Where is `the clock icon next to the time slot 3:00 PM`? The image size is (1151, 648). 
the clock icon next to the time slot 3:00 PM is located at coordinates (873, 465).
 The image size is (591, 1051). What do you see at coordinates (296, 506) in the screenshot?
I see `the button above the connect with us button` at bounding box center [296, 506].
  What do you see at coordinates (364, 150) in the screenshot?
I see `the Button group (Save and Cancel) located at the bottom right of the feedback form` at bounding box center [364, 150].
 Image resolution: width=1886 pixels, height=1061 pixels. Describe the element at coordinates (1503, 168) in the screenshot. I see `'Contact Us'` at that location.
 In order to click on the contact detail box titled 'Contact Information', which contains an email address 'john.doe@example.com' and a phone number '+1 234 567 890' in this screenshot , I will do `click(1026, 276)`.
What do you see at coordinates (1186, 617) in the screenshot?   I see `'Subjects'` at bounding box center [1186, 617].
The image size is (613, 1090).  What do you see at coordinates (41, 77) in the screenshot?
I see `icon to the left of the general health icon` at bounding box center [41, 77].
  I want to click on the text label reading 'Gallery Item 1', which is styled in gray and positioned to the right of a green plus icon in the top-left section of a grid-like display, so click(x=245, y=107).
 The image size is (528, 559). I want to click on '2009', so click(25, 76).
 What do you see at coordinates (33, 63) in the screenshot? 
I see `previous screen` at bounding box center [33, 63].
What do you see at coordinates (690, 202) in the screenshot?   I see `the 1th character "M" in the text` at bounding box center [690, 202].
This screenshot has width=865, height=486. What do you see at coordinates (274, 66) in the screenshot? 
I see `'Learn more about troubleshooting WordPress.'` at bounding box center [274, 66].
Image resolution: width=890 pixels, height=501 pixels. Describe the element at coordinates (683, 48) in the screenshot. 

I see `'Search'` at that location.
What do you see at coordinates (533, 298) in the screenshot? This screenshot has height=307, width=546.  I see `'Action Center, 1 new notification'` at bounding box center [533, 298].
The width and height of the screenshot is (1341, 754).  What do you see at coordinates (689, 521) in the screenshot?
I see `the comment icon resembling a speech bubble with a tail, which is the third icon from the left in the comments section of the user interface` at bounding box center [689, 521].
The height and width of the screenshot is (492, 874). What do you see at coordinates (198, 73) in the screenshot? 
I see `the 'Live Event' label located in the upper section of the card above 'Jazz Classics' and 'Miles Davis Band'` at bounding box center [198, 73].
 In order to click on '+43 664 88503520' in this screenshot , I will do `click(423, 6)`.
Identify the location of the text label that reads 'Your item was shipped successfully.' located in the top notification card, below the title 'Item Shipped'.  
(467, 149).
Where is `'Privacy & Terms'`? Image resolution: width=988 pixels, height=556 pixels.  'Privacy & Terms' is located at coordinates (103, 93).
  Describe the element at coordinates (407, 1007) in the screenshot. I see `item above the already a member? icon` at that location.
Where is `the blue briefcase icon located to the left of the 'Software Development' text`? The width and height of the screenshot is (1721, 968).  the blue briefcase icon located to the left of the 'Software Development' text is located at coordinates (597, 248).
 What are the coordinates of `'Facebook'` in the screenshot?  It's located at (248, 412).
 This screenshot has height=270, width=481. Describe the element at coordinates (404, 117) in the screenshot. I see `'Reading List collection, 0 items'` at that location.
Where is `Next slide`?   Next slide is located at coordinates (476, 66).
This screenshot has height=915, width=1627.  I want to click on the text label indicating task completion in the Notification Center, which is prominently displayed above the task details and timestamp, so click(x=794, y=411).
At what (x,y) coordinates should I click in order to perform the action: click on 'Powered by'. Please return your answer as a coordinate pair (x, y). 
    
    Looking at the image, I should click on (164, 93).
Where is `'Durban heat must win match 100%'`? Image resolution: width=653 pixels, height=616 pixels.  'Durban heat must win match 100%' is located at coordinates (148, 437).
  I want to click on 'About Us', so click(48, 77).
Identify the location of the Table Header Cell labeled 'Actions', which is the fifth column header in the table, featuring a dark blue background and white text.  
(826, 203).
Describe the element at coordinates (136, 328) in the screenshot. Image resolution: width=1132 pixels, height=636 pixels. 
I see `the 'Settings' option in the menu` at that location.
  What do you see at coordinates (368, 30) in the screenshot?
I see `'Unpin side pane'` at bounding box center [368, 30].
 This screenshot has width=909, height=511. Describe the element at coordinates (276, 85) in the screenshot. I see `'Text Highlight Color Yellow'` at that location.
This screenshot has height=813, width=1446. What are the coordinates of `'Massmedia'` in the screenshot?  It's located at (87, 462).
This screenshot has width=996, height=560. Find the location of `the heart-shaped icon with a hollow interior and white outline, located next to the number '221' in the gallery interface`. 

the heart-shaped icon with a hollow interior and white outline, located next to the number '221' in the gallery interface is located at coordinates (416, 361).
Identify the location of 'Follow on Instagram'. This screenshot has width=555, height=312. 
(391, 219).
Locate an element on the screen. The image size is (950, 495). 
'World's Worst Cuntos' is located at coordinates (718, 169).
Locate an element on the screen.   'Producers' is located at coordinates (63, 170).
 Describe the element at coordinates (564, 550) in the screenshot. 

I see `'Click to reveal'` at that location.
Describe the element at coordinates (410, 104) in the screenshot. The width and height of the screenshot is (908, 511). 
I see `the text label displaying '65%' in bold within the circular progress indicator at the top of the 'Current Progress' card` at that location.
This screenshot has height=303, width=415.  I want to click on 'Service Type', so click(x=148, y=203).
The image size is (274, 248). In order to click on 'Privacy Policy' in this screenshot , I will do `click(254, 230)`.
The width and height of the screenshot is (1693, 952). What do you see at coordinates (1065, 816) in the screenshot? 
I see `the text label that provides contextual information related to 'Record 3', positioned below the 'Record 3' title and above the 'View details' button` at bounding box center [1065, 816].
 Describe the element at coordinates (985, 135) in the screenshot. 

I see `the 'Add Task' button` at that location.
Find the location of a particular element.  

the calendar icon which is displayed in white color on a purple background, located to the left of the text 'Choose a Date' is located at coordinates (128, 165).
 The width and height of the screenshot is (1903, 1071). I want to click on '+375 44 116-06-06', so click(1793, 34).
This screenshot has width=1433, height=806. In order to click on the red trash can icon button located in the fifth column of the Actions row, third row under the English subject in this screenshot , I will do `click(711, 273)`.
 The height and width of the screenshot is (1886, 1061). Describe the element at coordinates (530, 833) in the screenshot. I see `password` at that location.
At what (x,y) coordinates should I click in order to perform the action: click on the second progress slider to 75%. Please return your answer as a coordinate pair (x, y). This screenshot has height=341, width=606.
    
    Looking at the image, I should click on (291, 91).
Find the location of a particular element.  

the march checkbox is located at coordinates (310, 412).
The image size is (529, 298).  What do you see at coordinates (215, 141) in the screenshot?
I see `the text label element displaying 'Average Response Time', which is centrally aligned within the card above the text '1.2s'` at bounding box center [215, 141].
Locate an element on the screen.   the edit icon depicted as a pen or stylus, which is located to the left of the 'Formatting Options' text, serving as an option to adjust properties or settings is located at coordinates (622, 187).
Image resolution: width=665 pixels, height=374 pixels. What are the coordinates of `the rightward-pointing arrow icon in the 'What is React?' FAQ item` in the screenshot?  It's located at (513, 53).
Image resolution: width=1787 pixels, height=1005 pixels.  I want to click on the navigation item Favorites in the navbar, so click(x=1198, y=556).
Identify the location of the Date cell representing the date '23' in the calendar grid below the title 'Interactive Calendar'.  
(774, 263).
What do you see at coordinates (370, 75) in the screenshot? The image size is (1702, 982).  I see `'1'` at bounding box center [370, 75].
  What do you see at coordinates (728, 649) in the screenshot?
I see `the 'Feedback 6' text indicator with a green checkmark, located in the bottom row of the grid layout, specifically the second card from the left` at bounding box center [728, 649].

◆ ◆ ◆ ◆ ◆

• _GOAL_
Reproduce every one of the records above word for word, with nothing added, left out, or changed.

• _OUTPUT BELOW_
Where is `the clock icon next to the time slot 3:00 PM`? The image size is (1151, 648). 
the clock icon next to the time slot 3:00 PM is located at coordinates (873, 465).
 The image size is (591, 1051). What do you see at coordinates (296, 506) in the screenshot?
I see `the button above the connect with us button` at bounding box center [296, 506].
  What do you see at coordinates (364, 150) in the screenshot?
I see `the Button group (Save and Cancel) located at the bottom right of the feedback form` at bounding box center [364, 150].
 Image resolution: width=1886 pixels, height=1061 pixels. Describe the element at coordinates (1503, 168) in the screenshot. I see `'Contact Us'` at that location.
 In order to click on the contact detail box titled 'Contact Information', which contains an email address 'john.doe@example.com' and a phone number '+1 234 567 890' in this screenshot , I will do `click(1026, 276)`.
What do you see at coordinates (1186, 617) in the screenshot?   I see `'Subjects'` at bounding box center [1186, 617].
The image size is (613, 1090).  What do you see at coordinates (41, 77) in the screenshot?
I see `icon to the left of the general health icon` at bounding box center [41, 77].
  I want to click on the text label reading 'Gallery Item 1', which is styled in gray and positioned to the right of a green plus icon in the top-left section of a grid-like display, so click(x=245, y=107).
 The image size is (528, 559). I want to click on '2009', so click(25, 76).
 What do you see at coordinates (33, 63) in the screenshot? 
I see `previous screen` at bounding box center [33, 63].
What do you see at coordinates (690, 202) in the screenshot?   I see `the 1th character "M" in the text` at bounding box center [690, 202].
This screenshot has width=865, height=486. What do you see at coordinates (274, 66) in the screenshot? 
I see `'Learn more about troubleshooting WordPress.'` at bounding box center [274, 66].
Image resolution: width=890 pixels, height=501 pixels. Describe the element at coordinates (683, 48) in the screenshot. 

I see `'Search'` at that location.
What do you see at coordinates (533, 298) in the screenshot? This screenshot has height=307, width=546.  I see `'Action Center, 1 new notification'` at bounding box center [533, 298].
The width and height of the screenshot is (1341, 754).  What do you see at coordinates (689, 521) in the screenshot?
I see `the comment icon resembling a speech bubble with a tail, which is the third icon from the left in the comments section of the user interface` at bounding box center [689, 521].
The height and width of the screenshot is (492, 874). What do you see at coordinates (198, 73) in the screenshot? 
I see `the 'Live Event' label located in the upper section of the card above 'Jazz Classics' and 'Miles Davis Band'` at bounding box center [198, 73].
 In order to click on '+43 664 88503520' in this screenshot , I will do `click(423, 6)`.
Identify the location of the text label that reads 'Your item was shipped successfully.' located in the top notification card, below the title 'Item Shipped'.  
(467, 149).
Where is `'Privacy & Terms'`? Image resolution: width=988 pixels, height=556 pixels.  'Privacy & Terms' is located at coordinates (103, 93).
  Describe the element at coordinates (407, 1007) in the screenshot. I see `item above the already a member? icon` at that location.
Where is `the blue briefcase icon located to the left of the 'Software Development' text`? The width and height of the screenshot is (1721, 968).  the blue briefcase icon located to the left of the 'Software Development' text is located at coordinates (597, 248).
 What are the coordinates of `'Facebook'` in the screenshot?  It's located at (248, 412).
 This screenshot has height=270, width=481. Describe the element at coordinates (404, 117) in the screenshot. I see `'Reading List collection, 0 items'` at that location.
Where is `Next slide`?   Next slide is located at coordinates (476, 66).
This screenshot has height=915, width=1627.  I want to click on the text label indicating task completion in the Notification Center, which is prominently displayed above the task details and timestamp, so click(x=794, y=411).
At what (x,y) coordinates should I click in order to perform the action: click on 'Powered by'. Please return your answer as a coordinate pair (x, y). 
    
    Looking at the image, I should click on (164, 93).
Where is `'Durban heat must win match 100%'`? Image resolution: width=653 pixels, height=616 pixels.  'Durban heat must win match 100%' is located at coordinates (148, 437).
  I want to click on 'About Us', so click(48, 77).
Identify the location of the Table Header Cell labeled 'Actions', which is the fifth column header in the table, featuring a dark blue background and white text.  
(826, 203).
Describe the element at coordinates (136, 328) in the screenshot. Image resolution: width=1132 pixels, height=636 pixels. 
I see `the 'Settings' option in the menu` at that location.
  What do you see at coordinates (368, 30) in the screenshot?
I see `'Unpin side pane'` at bounding box center [368, 30].
 This screenshot has width=909, height=511. Describe the element at coordinates (276, 85) in the screenshot. I see `'Text Highlight Color Yellow'` at that location.
This screenshot has height=813, width=1446. What are the coordinates of `'Massmedia'` in the screenshot?  It's located at (87, 462).
This screenshot has width=996, height=560. Find the location of `the heart-shaped icon with a hollow interior and white outline, located next to the number '221' in the gallery interface`. 

the heart-shaped icon with a hollow interior and white outline, located next to the number '221' in the gallery interface is located at coordinates (416, 361).
Identify the location of 'Follow on Instagram'. This screenshot has width=555, height=312. 
(391, 219).
Locate an element on the screen. The image size is (950, 495). 
'World's Worst Cuntos' is located at coordinates (718, 169).
Locate an element on the screen.   'Producers' is located at coordinates (63, 170).
 Describe the element at coordinates (564, 550) in the screenshot. 

I see `'Click to reveal'` at that location.
Describe the element at coordinates (410, 104) in the screenshot. The width and height of the screenshot is (908, 511). 
I see `the text label displaying '65%' in bold within the circular progress indicator at the top of the 'Current Progress' card` at that location.
This screenshot has height=303, width=415.  I want to click on 'Service Type', so click(x=148, y=203).
The image size is (274, 248). In order to click on 'Privacy Policy' in this screenshot , I will do `click(254, 230)`.
The width and height of the screenshot is (1693, 952). What do you see at coordinates (1065, 816) in the screenshot? 
I see `the text label that provides contextual information related to 'Record 3', positioned below the 'Record 3' title and above the 'View details' button` at bounding box center [1065, 816].
 Describe the element at coordinates (985, 135) in the screenshot. 

I see `the 'Add Task' button` at that location.
Find the location of a particular element.  

the calendar icon which is displayed in white color on a purple background, located to the left of the text 'Choose a Date' is located at coordinates (128, 165).
 The width and height of the screenshot is (1903, 1071). I want to click on '+375 44 116-06-06', so click(1793, 34).
This screenshot has width=1433, height=806. In order to click on the red trash can icon button located in the fifth column of the Actions row, third row under the English subject in this screenshot , I will do `click(711, 273)`.
 The height and width of the screenshot is (1886, 1061). Describe the element at coordinates (530, 833) in the screenshot. I see `password` at that location.
At what (x,y) coordinates should I click in order to perform the action: click on the second progress slider to 75%. Please return your answer as a coordinate pair (x, y). This screenshot has height=341, width=606.
    
    Looking at the image, I should click on (291, 91).
Find the location of a particular element.  

the march checkbox is located at coordinates (310, 412).
The image size is (529, 298).  What do you see at coordinates (215, 141) in the screenshot?
I see `the text label element displaying 'Average Response Time', which is centrally aligned within the card above the text '1.2s'` at bounding box center [215, 141].
Locate an element on the screen.   the edit icon depicted as a pen or stylus, which is located to the left of the 'Formatting Options' text, serving as an option to adjust properties or settings is located at coordinates (622, 187).
Image resolution: width=665 pixels, height=374 pixels. What are the coordinates of `the rightward-pointing arrow icon in the 'What is React?' FAQ item` in the screenshot?  It's located at (513, 53).
Image resolution: width=1787 pixels, height=1005 pixels.  I want to click on the navigation item Favorites in the navbar, so click(x=1198, y=556).
Identify the location of the Date cell representing the date '23' in the calendar grid below the title 'Interactive Calendar'.  
(774, 263).
What do you see at coordinates (370, 75) in the screenshot? The image size is (1702, 982).  I see `'1'` at bounding box center [370, 75].
  What do you see at coordinates (728, 649) in the screenshot?
I see `the 'Feedback 6' text indicator with a green checkmark, located in the bottom row of the grid layout, specifically the second card from the left` at bounding box center [728, 649].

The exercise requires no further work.